Justice Andrew Baker also held that the meaning of "consequential loss" in article 2.1 (a) of the 1976 LLMC turned on the classification of the claim being made. If it was one for property damage, then economic loss consequential upon property damage would fall within article 2.1 (a).
3. MSC’s appeal
MSC appealed against the High Court’s decision to the English Court of Appeal.
Conti, by a respondent's notice, raised a new ground upon which Justice Andrew Baker’s decision should be upheld. Conti asserted that a charterer could limit its liability in respect of, and only in respect of, liabilities that originated outside the group of entities defined as "shipowners" for the purposes of limitation, identified in article 1.2 of the 1976 LLMC. Therefore, a charterer could not limit its liability in relation to claims brought by the owner of the ship in respect of losses suffered only by the owner. The claims for which a charterer could limit required an underlying original loss or expense to have been suffered or incurred by an "outsider" i.e. a party that falls outside the definition of “shipowners” in article 1.2 of the 1976 LLMC.

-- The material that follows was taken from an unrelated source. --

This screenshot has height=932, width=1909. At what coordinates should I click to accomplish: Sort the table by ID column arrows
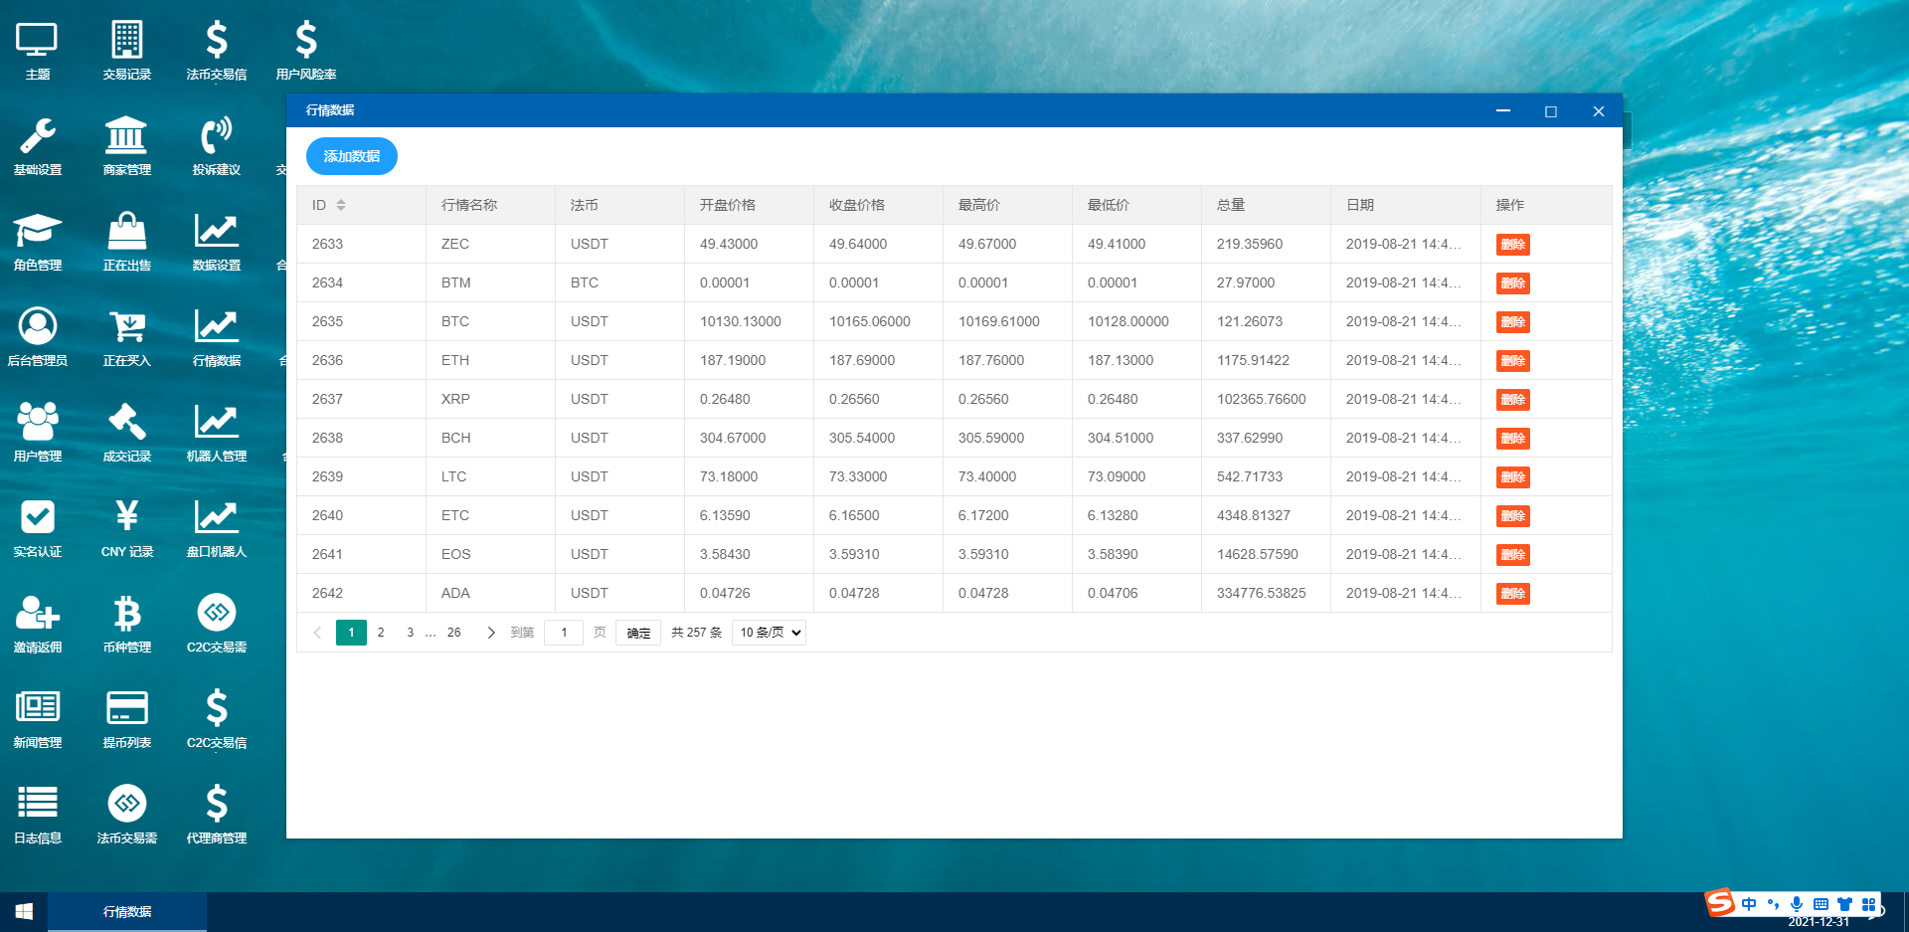point(341,205)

The Court of Appeal found credence in the ground raised by Conti in its respondent's notice and ruled the appeal in favour of Conti. In the Judgment by the Court of Appeal, Males L J gave the following reasoning:
"If a charterer is entitled to limit its liability for a claim made by an owner to recover losses which the owner itself has suffered, as distinct from the owner passing on to the charterer a liability incurred to a third party, the consequences would be remarkable. It would mean that an owner's own claim may have to be paid out of a fund constituted by the owner itself. That would by itself be a surprising result, but it would also mean that the fund would be diminished to the prejudice of third-party claimants ("outsiders") for whose benefit the fund is primarily constituted. This cannot be what was intended by the parties to the Convention."
4. Notes
The Court of Appeal’s decision in the MSC Flaminia (No.2) EWCA Civ 1007 gives clarity to the point that an owner’s claim against a charterer to recover losses suffered by the owner itself falls outside the ambit of article 2.1 (a) of the 1976 LLMC unless the claim is brought by way of recourse or for indemnity against the charterer and the underlying claim itself was limitable.
The ruling in the Court of Appeal should serve as an important lesson to tank container operators to exercise caution when they are carrying hazardous cargoes as they may potentially be exposed to huge liability to the owner for ship damage and consequential losses arising therefrom, which is not limitable under the 1976 LLMC.